Interview Cheatsheet

When does fault tolerance come up in an interview?

It comes up the moment you add any dependency — a database, a downstream service, a third-party API. The interviewer will ask "what happens when X fails?" — this cheatsheet is your answer.

The One-Line Answer#

"I design for failure as the default, not the exception — timeouts on every call, retries with backoff, circuit breakers for sustained failures, bulkheads to contain blast radius, and graceful degradation so users always get something useful."

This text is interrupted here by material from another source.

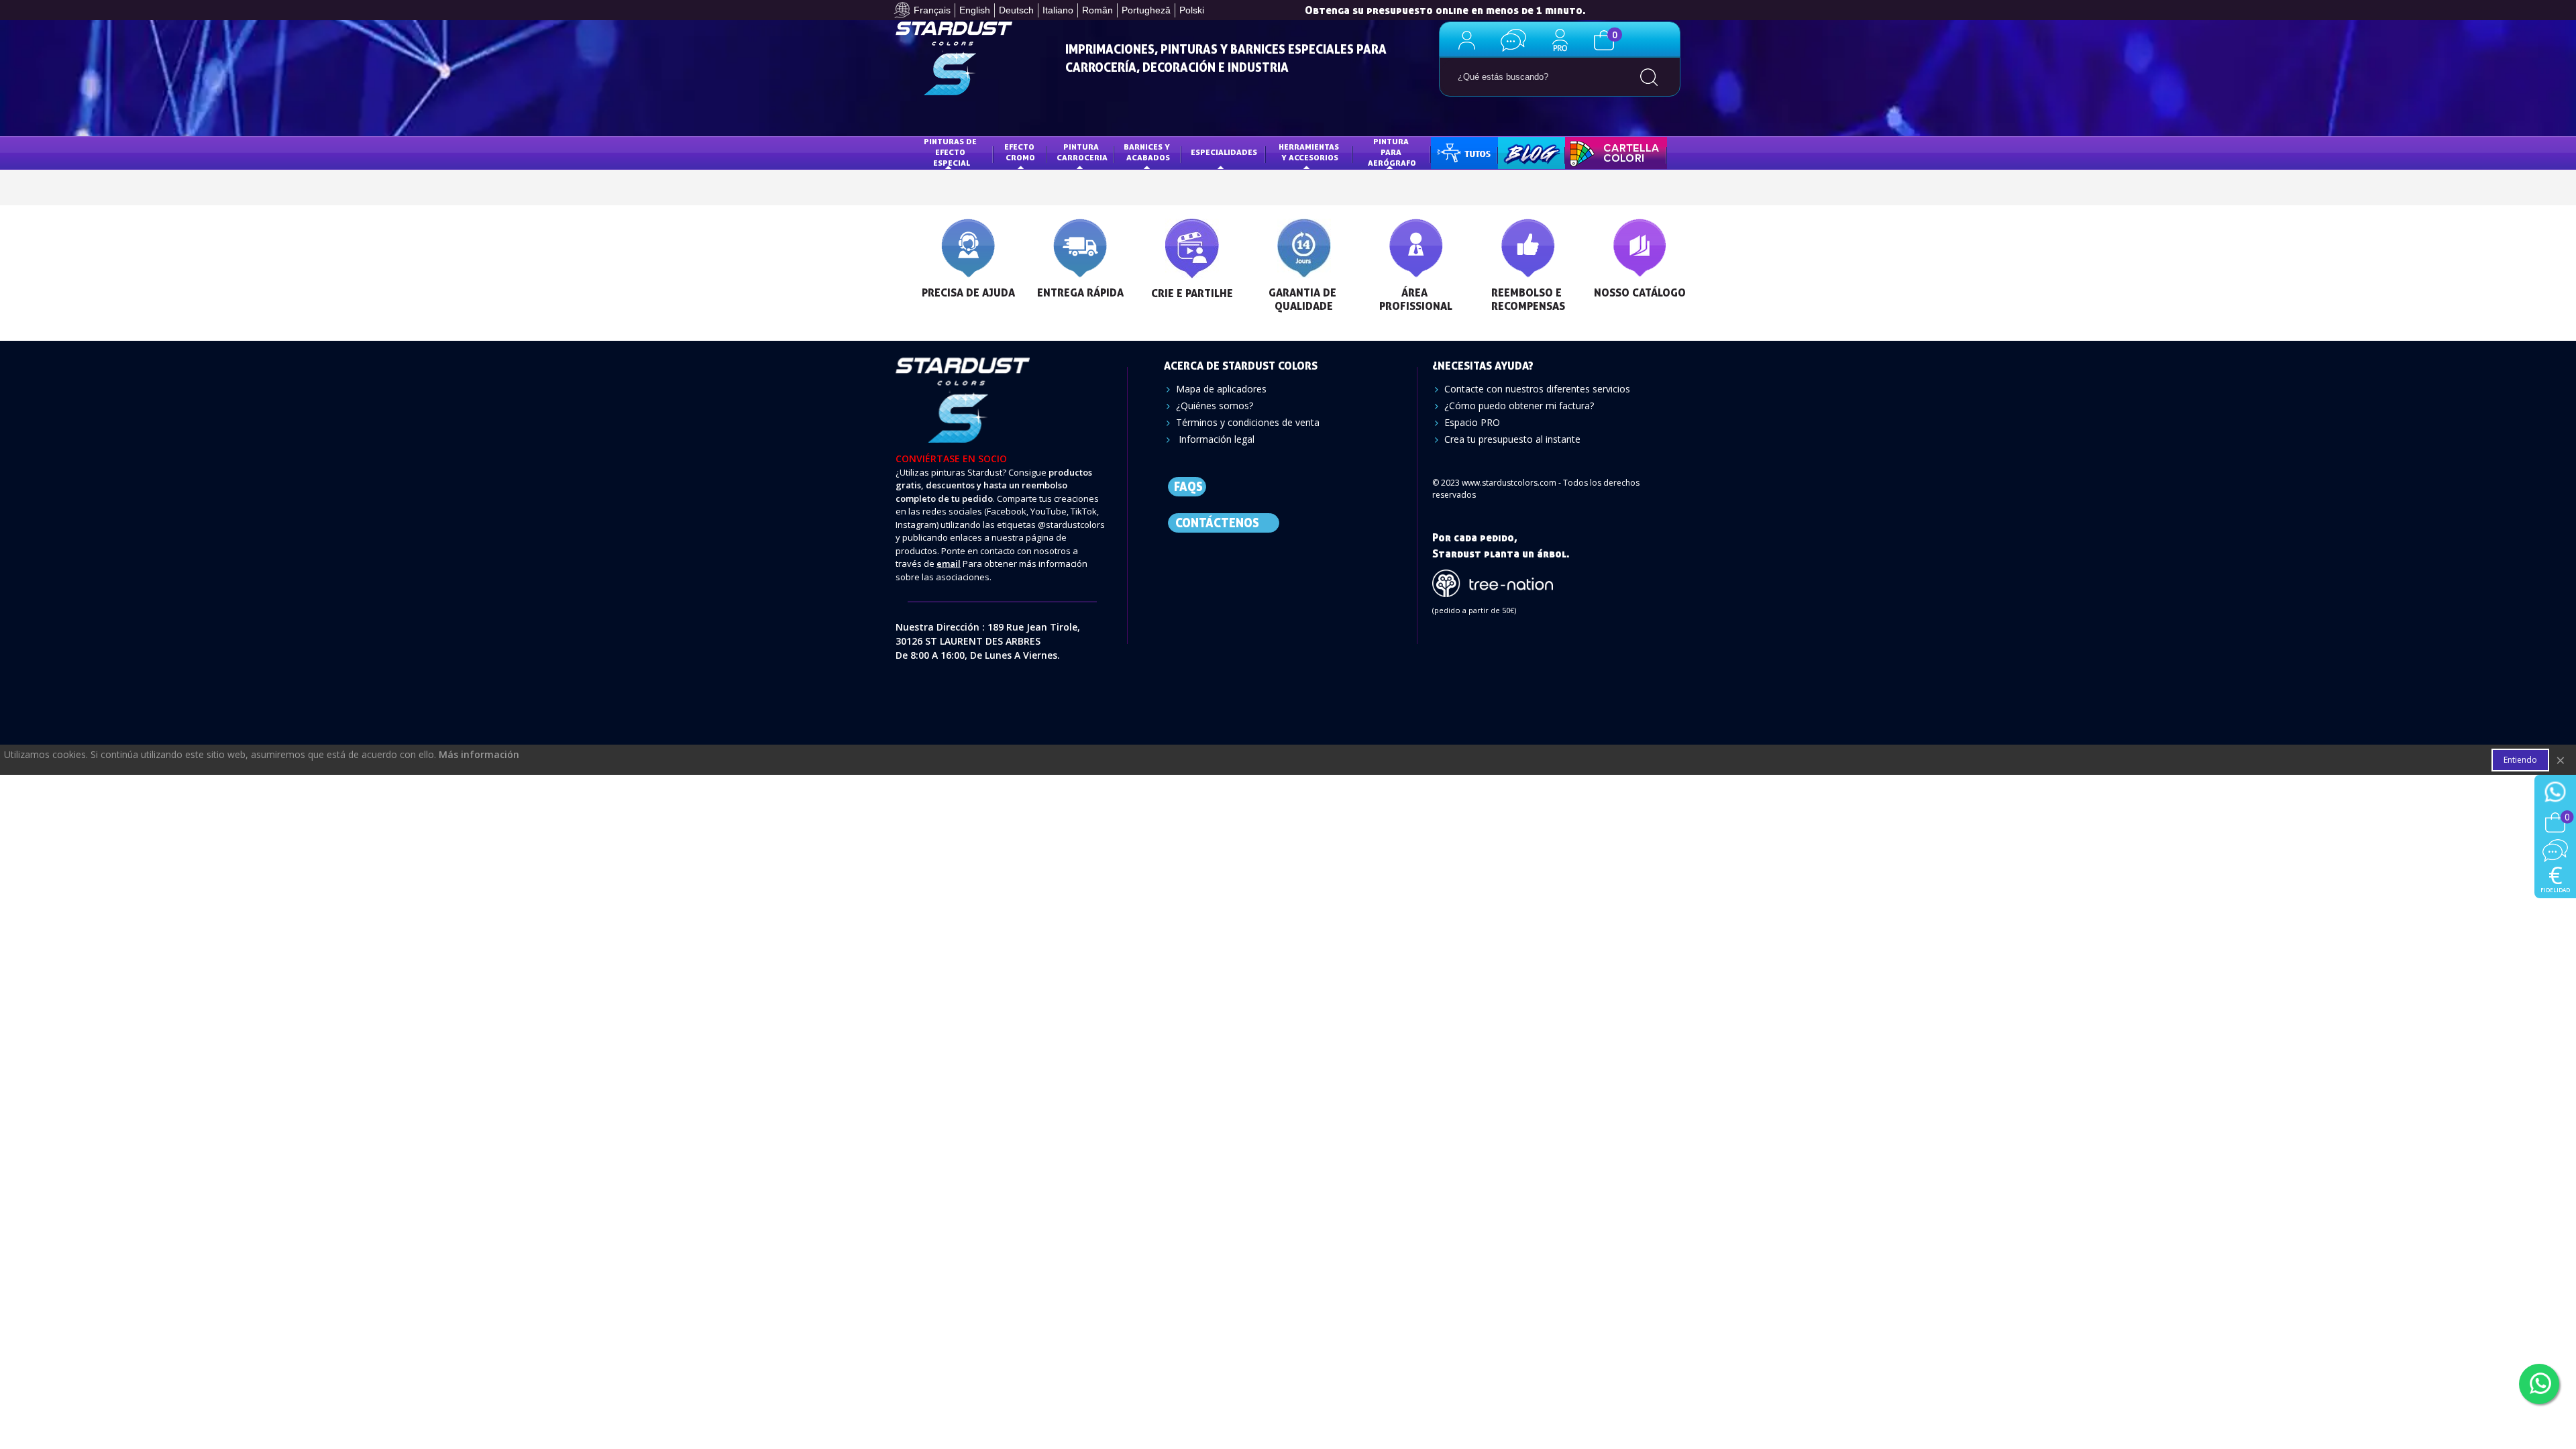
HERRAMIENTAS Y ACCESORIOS (1310, 152)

Moment 1 — "What happens when Service X fails?"#

Walk through the full failure handling chain:

"If Payment service fails — first, timeouts ensure we don't wait forever, freeing threads quickly. Retries with exponential backoff handle transient failures. If failures are sustained, the circuit breaker opens — requests fail immediately instead of waiting, no resource waste. The bulkhead ensures Payment's failure doesn't starve Recommendations or Notifications. And graceful degradation means the user sees a clear error on payment while the rest of the app works normally."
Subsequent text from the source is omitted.